The city has posted a bid solicitation for the work, funded through Michigan's Drinking Water State Revolving Fund. That program, turbocharged by $15 billion in dedicated lead pipe funding from the 2021 Bipartisan Infrastructure Law, has been channeling federal dollars to communities like Muskegon that have long known the problem existed but lacked the money to fix it.
Muskegon is a Lake Michigan port city of about 38,000, built on foundries, furniture mills and paper plants during the early 20th century industrial boom. Much of its housing stock dates to that era, exactly when lead service lines were standard. Roughly 35 percent of the city's residents are Black, and poverty rates rank among the highest in West Michigan, making lead exposure both a plumbing problem and an environmental justice issue. Federal Justice40 guidelines prioritize DWSRF dollars for communities like this one.
Unlike Flint, which suffered a full-blown public health emergency in 2014 and 2015, or Benton Harbor, which declared a lead crisis in 2021, Muskegon has not had elevated lead levels trigger an emergency response.
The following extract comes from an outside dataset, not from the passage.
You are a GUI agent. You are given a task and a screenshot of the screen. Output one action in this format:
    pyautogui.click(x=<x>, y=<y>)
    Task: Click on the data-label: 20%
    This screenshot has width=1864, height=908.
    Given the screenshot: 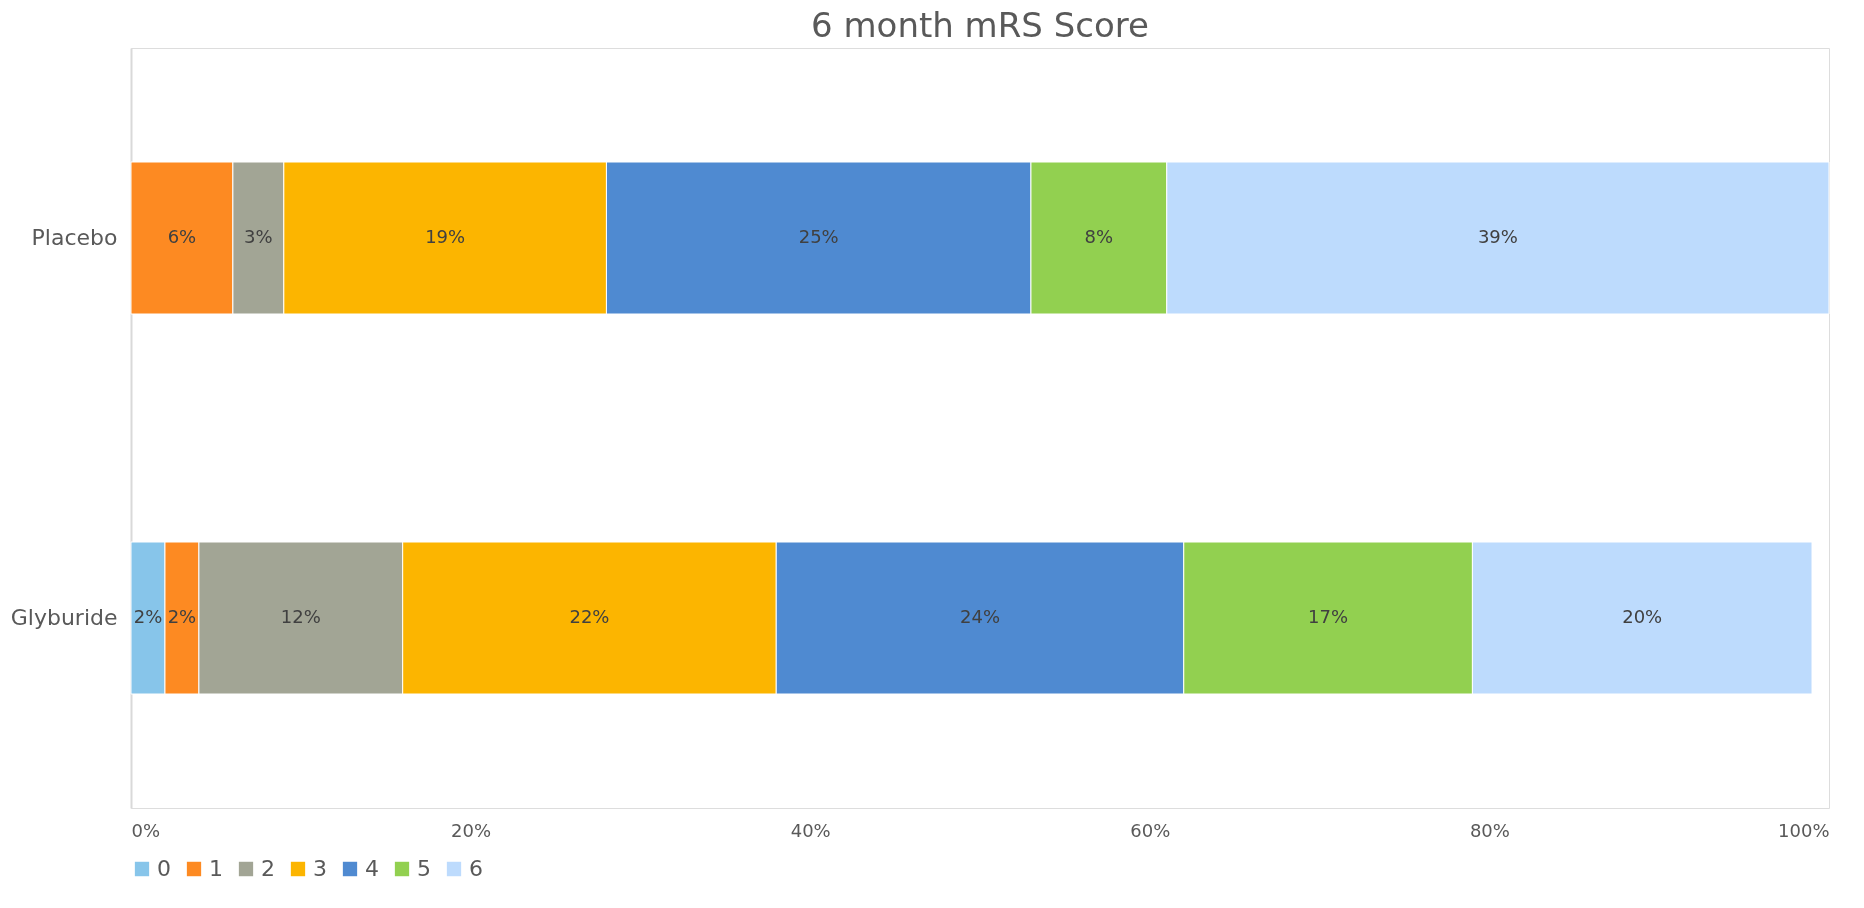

Michigan moved faster than the federal government after Flint: in 2018 the state adopted what was then the nation's toughest lead pipe rule, requiring full replacement within 20 years and setting an action level of 12 parts per billion, below the federal threshold of 15. The EPA's 2024 Lead and Copper Rule Improvements tightened the national standard further, giving most water systems 10 years to eliminate every lead service line in the ground.
A statewide inventory requirement, completed by January 2025, gave Michigan utilities the map they needed. Now communities are bidding out the construction. Similar projects are underway across the state, including in Bay City and Saginaw.
The city has not publicly disclosed how many lines are targeted, which neighborhoods will see work first, or what the project is expected to cost. Sealed bids are due at 2:00 p.m. on June 25, 2026, at 933 Terrace Street, Muskegon. A mandatory pre-bid information meeting for general contractors is scheduled for June 10 at 2:00 p.m. at the city's Department of Public Works office at 1350 E. Keating Avenue.